To do
Nothing outside the range below should be printed. Output exactly the lines from the line with "Image resolution: width=889, height=2576." to the line with "万人对战 (339, 343)", both included.

Collected data entries
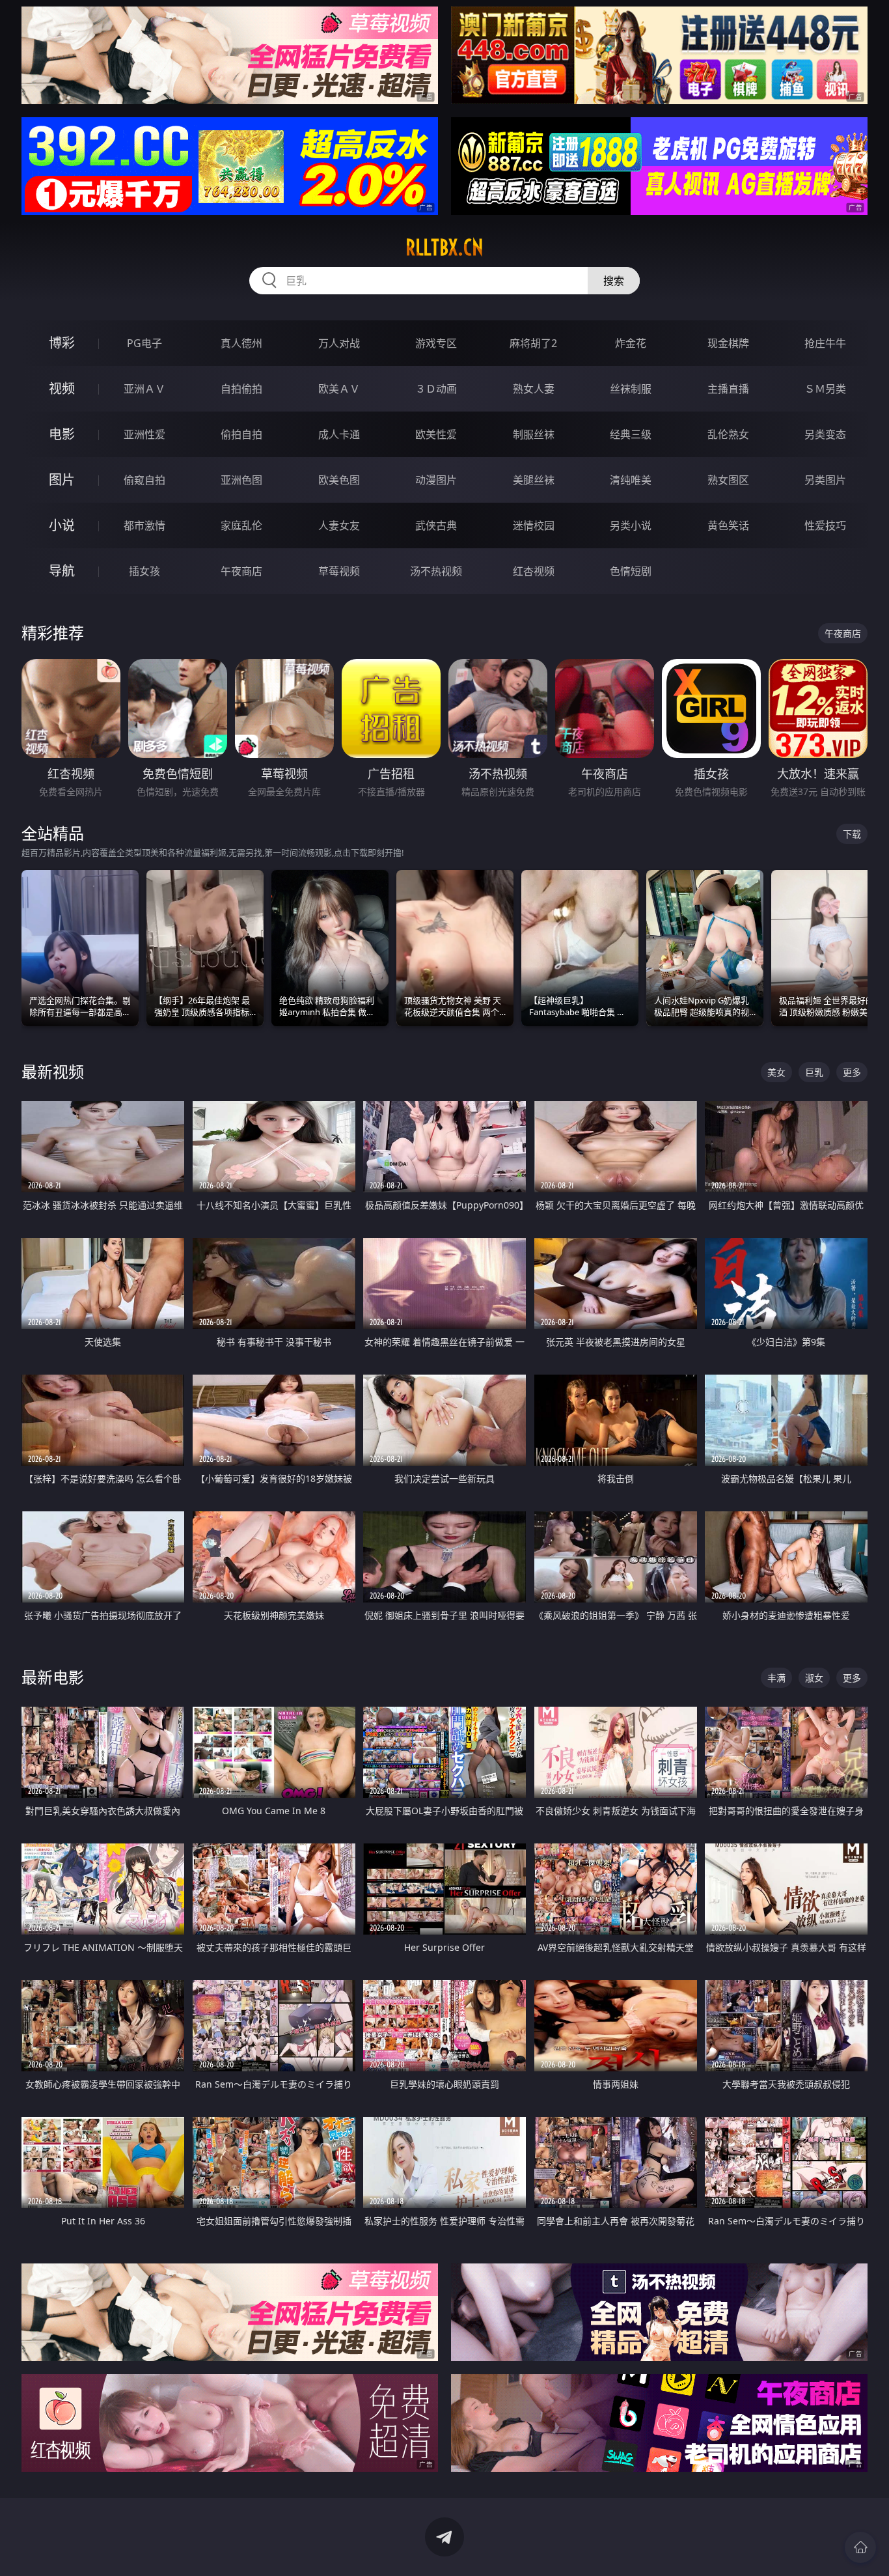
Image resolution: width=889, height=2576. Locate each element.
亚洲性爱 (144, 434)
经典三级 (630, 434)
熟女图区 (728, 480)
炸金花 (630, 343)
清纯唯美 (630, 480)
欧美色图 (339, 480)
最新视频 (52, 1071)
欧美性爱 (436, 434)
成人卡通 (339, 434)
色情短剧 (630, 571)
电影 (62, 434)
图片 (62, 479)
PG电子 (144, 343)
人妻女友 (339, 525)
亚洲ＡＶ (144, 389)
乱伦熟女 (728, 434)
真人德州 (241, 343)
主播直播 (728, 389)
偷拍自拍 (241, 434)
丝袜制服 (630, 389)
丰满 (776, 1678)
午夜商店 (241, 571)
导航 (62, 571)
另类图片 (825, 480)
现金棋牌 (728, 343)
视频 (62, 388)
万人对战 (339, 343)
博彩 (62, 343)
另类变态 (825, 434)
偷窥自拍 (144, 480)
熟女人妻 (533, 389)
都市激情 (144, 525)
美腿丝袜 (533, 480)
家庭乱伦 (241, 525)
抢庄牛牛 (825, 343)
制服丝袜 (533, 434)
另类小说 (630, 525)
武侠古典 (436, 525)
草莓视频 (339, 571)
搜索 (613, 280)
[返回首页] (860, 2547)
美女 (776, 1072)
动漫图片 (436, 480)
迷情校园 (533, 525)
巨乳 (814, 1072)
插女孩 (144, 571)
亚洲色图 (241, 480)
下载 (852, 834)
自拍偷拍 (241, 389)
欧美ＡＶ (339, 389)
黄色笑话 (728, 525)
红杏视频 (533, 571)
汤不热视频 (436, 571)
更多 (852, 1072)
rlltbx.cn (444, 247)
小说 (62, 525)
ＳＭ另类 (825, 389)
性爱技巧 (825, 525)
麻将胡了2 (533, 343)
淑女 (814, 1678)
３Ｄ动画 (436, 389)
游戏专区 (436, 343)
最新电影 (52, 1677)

...

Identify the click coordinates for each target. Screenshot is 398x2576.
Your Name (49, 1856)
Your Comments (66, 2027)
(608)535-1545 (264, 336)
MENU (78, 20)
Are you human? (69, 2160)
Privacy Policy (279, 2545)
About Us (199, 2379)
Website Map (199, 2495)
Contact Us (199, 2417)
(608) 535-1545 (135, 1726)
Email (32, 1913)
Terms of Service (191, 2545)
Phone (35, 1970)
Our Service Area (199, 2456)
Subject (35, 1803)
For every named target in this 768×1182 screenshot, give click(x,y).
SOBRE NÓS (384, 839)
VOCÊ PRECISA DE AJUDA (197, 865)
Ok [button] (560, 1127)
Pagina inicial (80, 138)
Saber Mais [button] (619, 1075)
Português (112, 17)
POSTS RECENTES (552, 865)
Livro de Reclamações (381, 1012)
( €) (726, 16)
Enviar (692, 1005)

Output below
Image resolution: width=889, height=2576. Locate each element.
亚洲性爱 (144, 434)
经典三级 (630, 434)
熟女图区 (728, 480)
炸金花 (630, 343)
清纯唯美 (630, 480)
欧美色图 (339, 480)
最新视频 (52, 1071)
欧美性爱 (436, 434)
成人卡通 (339, 434)
色情短剧 (630, 571)
电影 (62, 434)
图片 (62, 479)
PG电子 (144, 343)
人妻女友 (339, 525)
亚洲ＡＶ (144, 389)
乱伦熟女 (728, 434)
真人德州 (241, 343)
主播直播 (728, 389)
偷拍自拍 (241, 434)
丝袜制服 (630, 389)
丰满 (776, 1678)
午夜商店 (241, 571)
导航 (62, 571)
另类图片 (825, 480)
现金棋牌 (728, 343)
视频 (62, 388)
万人对战 (339, 343)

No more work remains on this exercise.